Rövanşizm kıskacı
- GİRİŞ30.05.2025 09:09
- GÜNCELLEME31.05.2025 10:06
İsmet İnönü'ye atfedilen meşhur bir söz var: "Bir ülkede namuslular, namussuzlar kadar cesur olmalı". Genelde muhalefet liderlerinin ya da muhalif siyasilerin ağzından duyuyoruz. Herkesin kendine göre bir "namussuz" tarifi var. Kimin elinin kimin cebinde olduğunun belli olmadığı durumlar da oluyor.
Özellikle bizim (Titrek) muhafazakârların (elbette genellenemez) bu sözü çerçeveletip duvarlarına asmaları gerekiyor. 20 küsur yıldır bir türlü "Atılgan"a dönüşememelerinin ciddi bir özeleştirisiyle.

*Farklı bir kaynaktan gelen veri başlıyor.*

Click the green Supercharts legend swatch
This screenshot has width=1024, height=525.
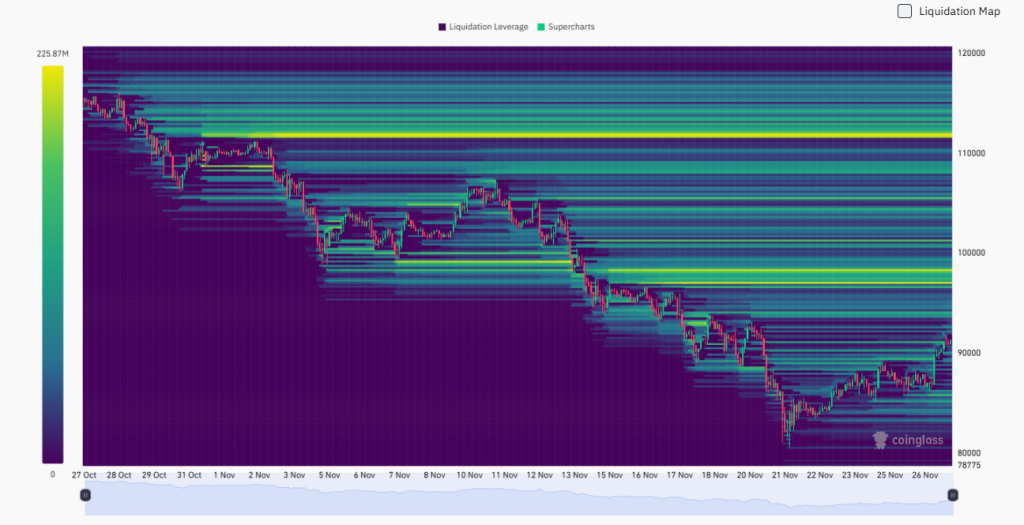pyautogui.click(x=540, y=27)
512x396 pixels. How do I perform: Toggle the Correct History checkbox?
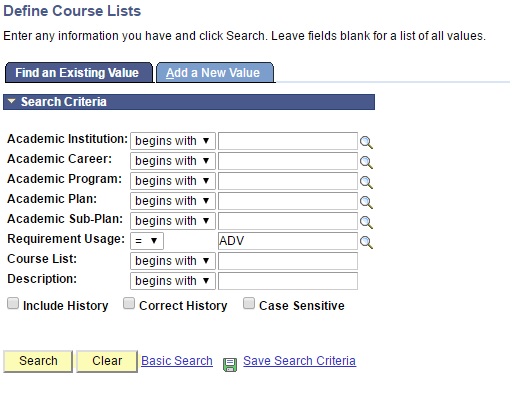click(129, 304)
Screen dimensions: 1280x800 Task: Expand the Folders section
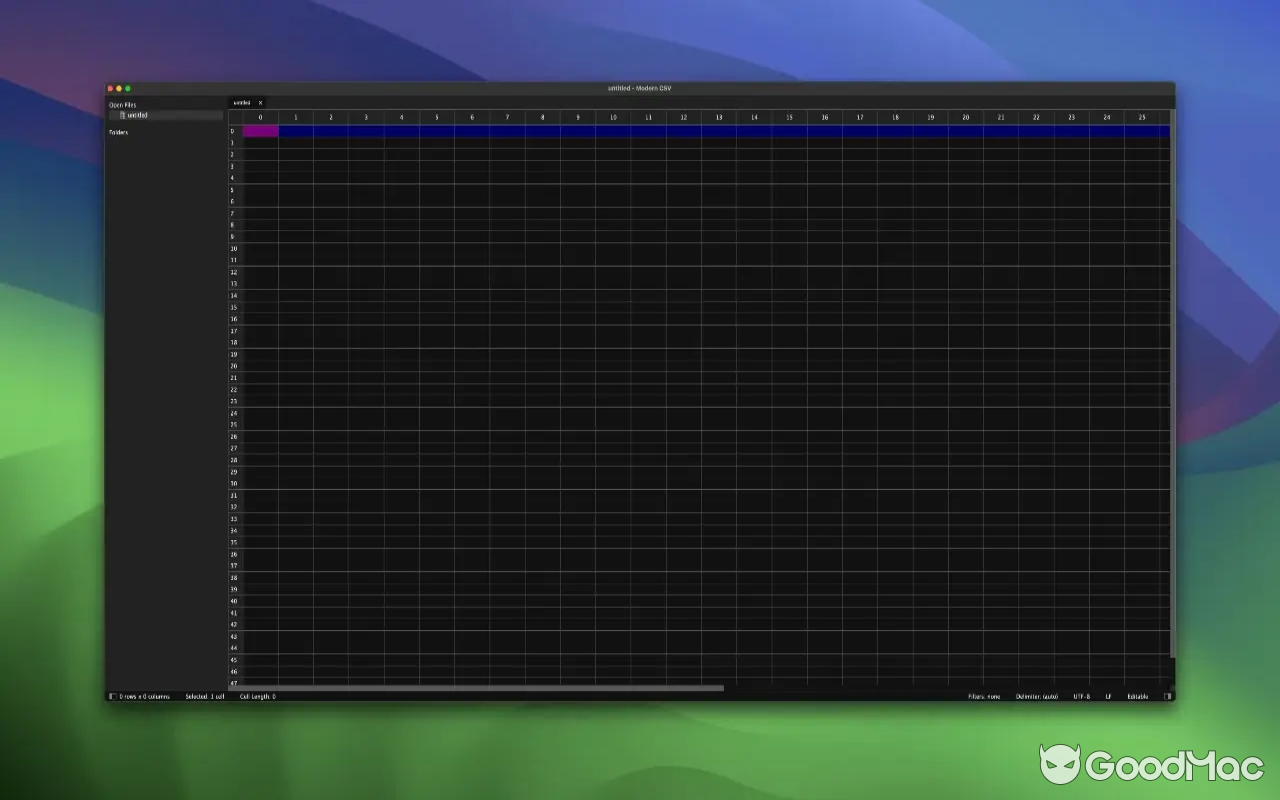click(118, 132)
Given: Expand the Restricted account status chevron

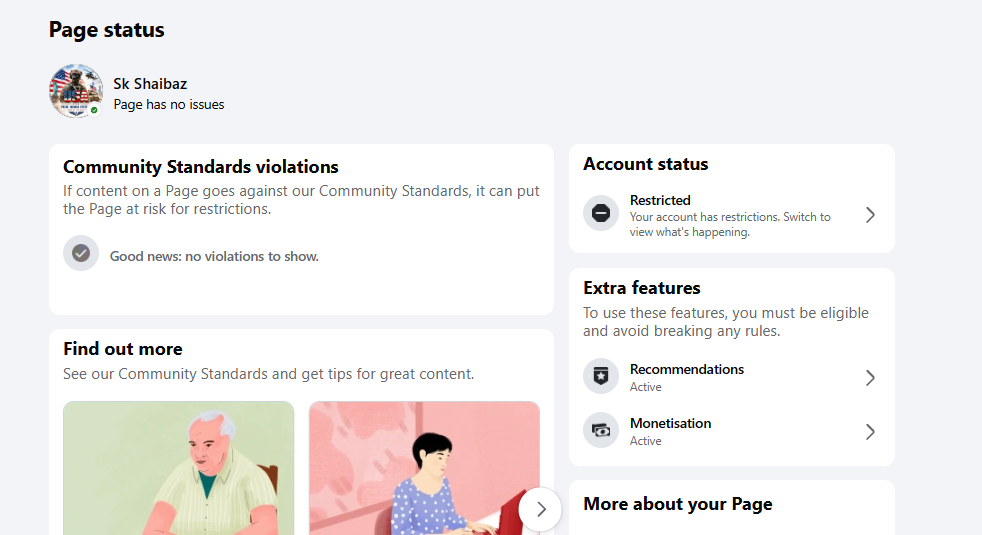Looking at the screenshot, I should [870, 215].
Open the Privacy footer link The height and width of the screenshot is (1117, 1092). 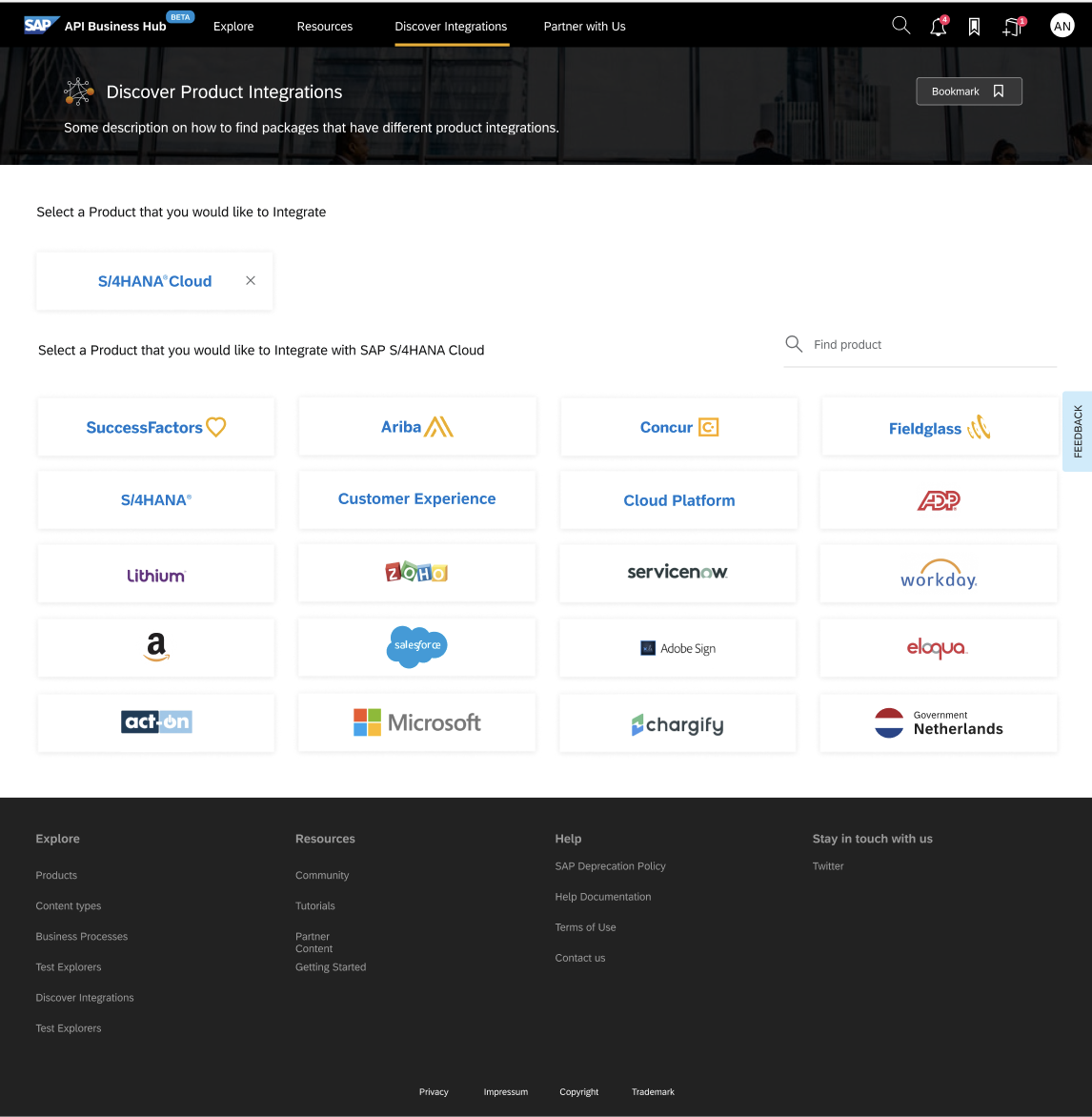pyautogui.click(x=433, y=1091)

Hatırı sayılır oranda (Türkiye’yi sürekli bir gerilim sarmalında tutan) rövanşizm endişesi taşıyorlar. "Cesaret" algılarının darbe dönemleri, 28 Şubat ve elitist laik kesimle yaşanan orantısız gerilimlerle şekillendiğini düşünürseniz, bir dereceye kadar normal de.
Ülkenin yaşadığı siyasi ve toplumsal kırılmalar, sürekli bir teyakkuz ve güvensizlik durumunu dayatıyor olabilir. Ama 23 yılın ardından tekrar tekrar süre istemek biraz abes kaçıyor. Ahlâkın, özgüvenin, doğruluğun hatta adaletin terazisi önümüzdeki ilk seçimler olmamalı. Ayrıca ahlâklı, doğru, adaletli olmak yetmiyor. Ahlakın, doğruluğun, adaletin sesini yükseltmek de gerekiyor.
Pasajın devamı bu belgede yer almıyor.